Sunday, September 29, 2013

On the Proper Analysis of God in the Face of Free Will

From guest blogger, Talia.  

In my paper, I'm trying to pinpoint the definitions of omnipotence, omniscience, and omnibenevolence under which individuals can still maintain their free will. Basically, my argument is that God's omnipotence is limited by his immateriality and by logical consistency, his omniscience is limited by his lack of foreknowledge, and his omnibenevolence remains intact by attributing evils to free agents. These limitations, as I'm understanding them, aren't necessarily restrictions on his moral perfection, since they are all dependent on logical impossibilities for the Abrahamic conception of God. For example, God cannot do the logically impossible, as they are not things that are capable of being done. Similarly, God cannot know everything because what will occur in the future isn't a knowable topic. And finally, God cannot intervene in order to prevent evils from occurring because that would infringe upon our free will. I know these are all things we've discussed in class, so I'm hoping for suggestions as to how I can introduce a new thought or criticism into the mix. My paper is still in the new stages of development, so any suggestions as to how I can improve my thoughts would be helpful!


Jesse Steinberg said...

Talia, Your paper topic is fascinating. You might find it more manageable if you write on one of the various problems you mention. For example, you could focus on why your proposed analysis of omnipotence survives challenges from folks like Morriston. This alone would be a feat and, I think, would take a few pages to work out in a powerful way.

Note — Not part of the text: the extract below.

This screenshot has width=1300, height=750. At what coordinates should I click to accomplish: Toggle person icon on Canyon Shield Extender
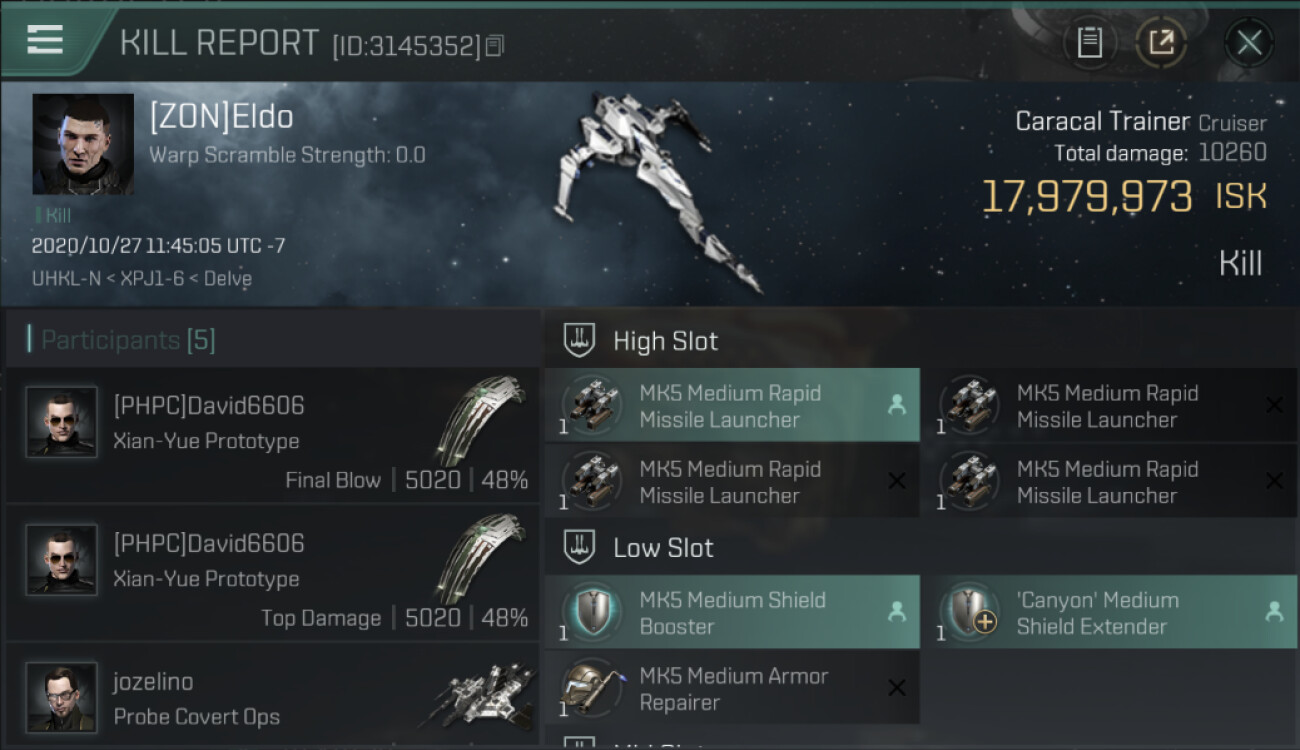[1274, 611]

Good luck with your paper! I'm happy to meet to chat about it.

Andrew Josten said...

Here is a suggestions I have:

Maybe you could describe the properties a god would have to have for people to have free will, rather than finding the "right" definition of the three O's for free will to exist. The required properties of a god might be such that an "omni" wouldn't be appropriate. For example, if free will requires that a god know only facts about the past and present, but not the future, it seems to me that the appropriate description would be that he is not omniscient, rather than that he is omniscient and omniscient means knowing only past and present facts. To me omniscience, or all knowingness, requires that you really know "all". So if asked an omniscient god if I will post this comment 5 minutes from know, he couldn't truthfully say "I don't know, we'll have to wait and see."

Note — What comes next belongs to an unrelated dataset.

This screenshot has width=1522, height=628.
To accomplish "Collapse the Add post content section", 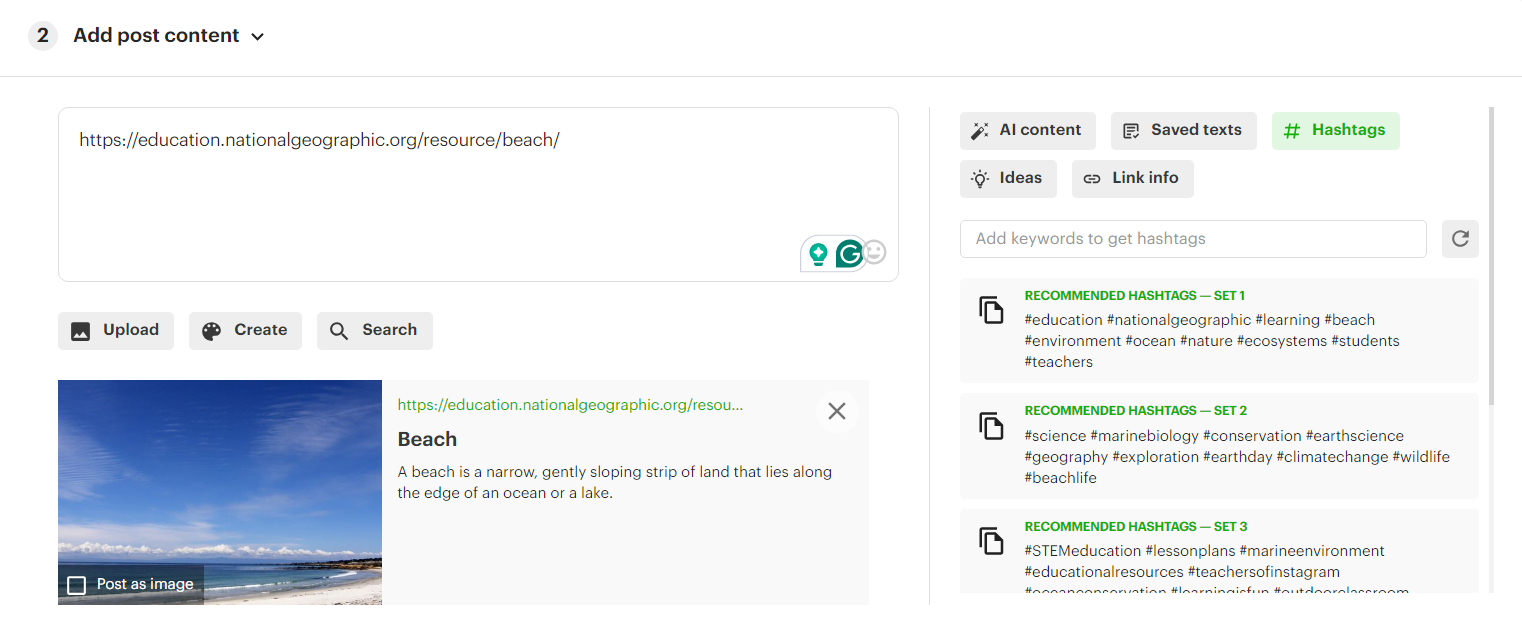I will 257,37.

A related comment: If free will requires that if there is a god he does not know facts about the future, it seems like such a god could not be "timeless". If there is a timeless god who sees all of time at once like a mountainscape (or whatever - I've never read Slaughterhouse Five), it seems like he would have to know future facts. So basically I think free will is incompatible with a timeless god, at least if timeless gods see all of time at once.

Natalie North said...

I have considered similar topics for my paper. If you are considering including or studying the work of other philosophers, you should check out Spinoza and Saadya. People think Spinoza was actually either a pantheist or an atheist, but he was a Jewish philosopher writing to a Jewish audience, so he makes his arguments within the context of the Jewish canonical texts, which he believes should be read as literature but as representing real lessons. Saadya is another Jewish philosopher that may be helpful to you, in particular his work The Book of Beliefs and Opinions. One of Saadya's beliefs is that God cannot have a substance, quantity, or quality (which if helpful, you should look up his definitions of these because they are not exactly as they seem) because he created all of these things, and what he created cannot be attributed to him. To do so would require that they were attributed to him before he created them, which is absurd. This view helps to deal with the anthropomorphic views of God and some other misconceptions in his view. He explains what attributes he gives to God, and I believe that Saadya would say that the canon should be read figuratively when it violates any attribute of God. The attributes of God seem to be very similar/in accordance with the laws of nature and reason.

Anonymous said...

How do these enquiries, if you like, substantially differ from a God coloring book and box of crayons where blue represents omniscience; red, omnipotence; yellow, omnibenevolence, etc? Does the finest rendering of God in this light convince anyone of his existence; or the poorest, of his non-existence? Does any of this speak to whether or not he listens to and answers prayer? Loves us and forgives us our sins? Aids and assists in times of trouble? Speaks to the heart of mankind?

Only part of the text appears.